Macron et l’immigration : le grand bluff tacticien

On connaît le plan d’Emmanuel Macron : se faire réélire en 2022 en l’emportant une seconde fois contre Marine Le Pen. D’après les stratèges de l’Élysée, l’affaire serait pliée ; sur le papier, tout du moins. D’ailleurs, en sont-ils si sûrs ? Il y a quelques semaines, cité par Le Figaro magazine, Jérôme Sainte-Marie, maître sondeur, était déjà moins catégorique.

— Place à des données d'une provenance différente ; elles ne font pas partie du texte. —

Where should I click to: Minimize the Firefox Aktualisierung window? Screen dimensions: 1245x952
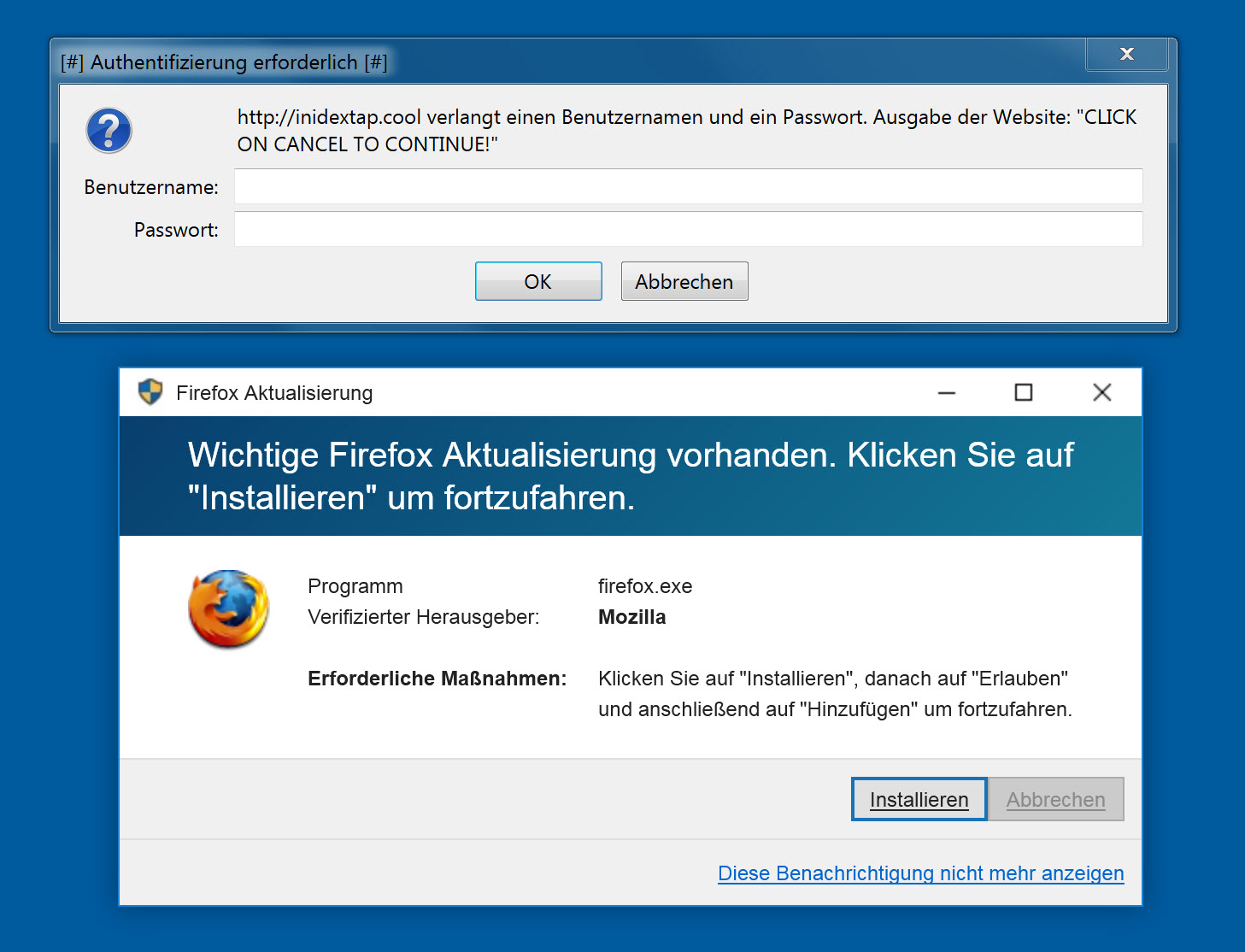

En effet, il peut s’en passer, des choses, en trois ans…

À l’occasion d’un séminaire gouvernemental, tenu le 11 septembre dernier, le principal intéressé affirmait ainsi : « Si je suis battu en 2022, ce sera par Marine Le Pen », notant dans la foulée qu’il ne fallait pas abandonner des thèmes « régaliens » tels que « la sécurité et l’immigration » au Rassemblement national.

La preuve en est cet entretien présidentiel, accordé en marge du sommet de l’ONU, à New York, où il est principalement question d’immigration. L’occasion, pour Emmanuel Macron, d’en finir avec une certaine doxa officielle en la matière : « La France ne peut pas accueillir tout le monde si elle veut accueillir bien. […] Il faut sortir de certaines postures dans lesquelles nous nous sommes enfermés. » Tiens donc.

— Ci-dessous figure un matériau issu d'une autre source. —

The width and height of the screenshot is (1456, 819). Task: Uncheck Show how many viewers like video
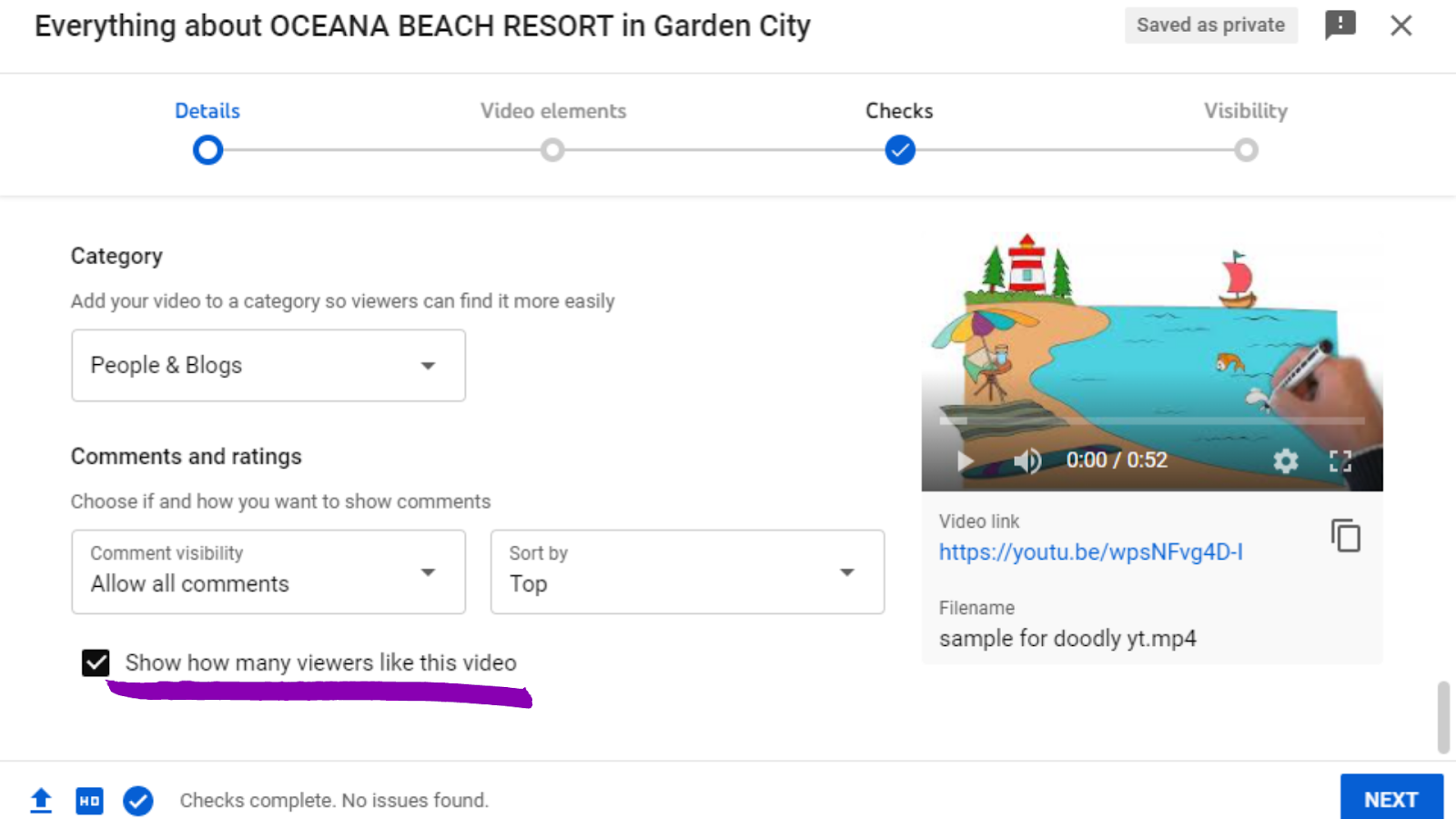(96, 662)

Pareillement, il admet un « échec dans les reconduites à la frontière », la faute à « des procédures qui durent trop longtemps ». Et de s’en prendre à un autre tabou, la fameuse AME, l’aide médicale d’État, grâce à laquelle il est finalement moins coûteux, pour un immigré clandestin, de se faire soigner que pour un Français. Laquelle aurait néanmoins vocation à être « évaluée », pour cause « d’excès », sans évidemment entendre la supprimer ; ce dont on se doutait un peu.

Voilà donc Emmanuel Macron qui s’invite sur le terrain lepéniste, quitte à prendre le risque de froisser quelques grandes consciences démocrates et humanistes chez les marcheurs ; risque moindre, pourtant, que celui consistant à le faire échouer à l’élection présidentielle.

Que ces paroles soient ou non suivies d’effets importe finalement peu : seul compte, à court terme, l’impact médiatique. En revanche, cette rupture demeure intéressante, puisque le faisant sortir de son « économisme » habituel. Comme s’il avait compris que la fronde des gilets jaunes, même si ayant démarré pour des raisons fiscales – telles toutes les révoltes, par ailleurs –, masquait aussi une dimension existentielle. Bref, que l’argent ne saurait tout résoudre.

Ce que n’avait pas compris Lionel Jospin, en 2002 : le Premier ministre d’alors estimant que son « bon bilan » économique suffirait à le faire élire. Alors que Jean-Marie Le Pen ne se résumait pas aux seuls enjeux économiques.

Manifestement, Emmanuel Macron ne veut pas réitérer l’erreur, ayant fini par se rendre compte qu’une immigration de masse causait une insécurité culturelle au moins aussi lourde que l’insécurité tout court, liée mécaniquement à cette même immigration.

Et après ? L’avantage de cette démarche, c’est qu’il est plus facile de réduire le nombre d’immigrés que celui des chômeurs. L’inconvénient, c’est qu’il risque de se couper d’une grande partie de son électorat. Ce qui est arrivé à Jean-Luc Mélenchon aux dernières élections européennes, mais dans l’autre sens, l’Insoumis ayant fait le choix de se soumettre à la frange bourgeoise de son mouvement plutôt que de satisfaire sa frange populaire.

C’est la quadrature du cercle, équation d’autant plus délicate à résoudre qu’Emmanuel Macron n’agit de la sorte que par pur tactique politicienne : il est manifeste qu’il ne croit guère à ce qu’il dit, au contraire d’une Marine Le Pen, autrement plus convaincante sur le sujet. Les Français pourraient bel et bien s’en rendre compte.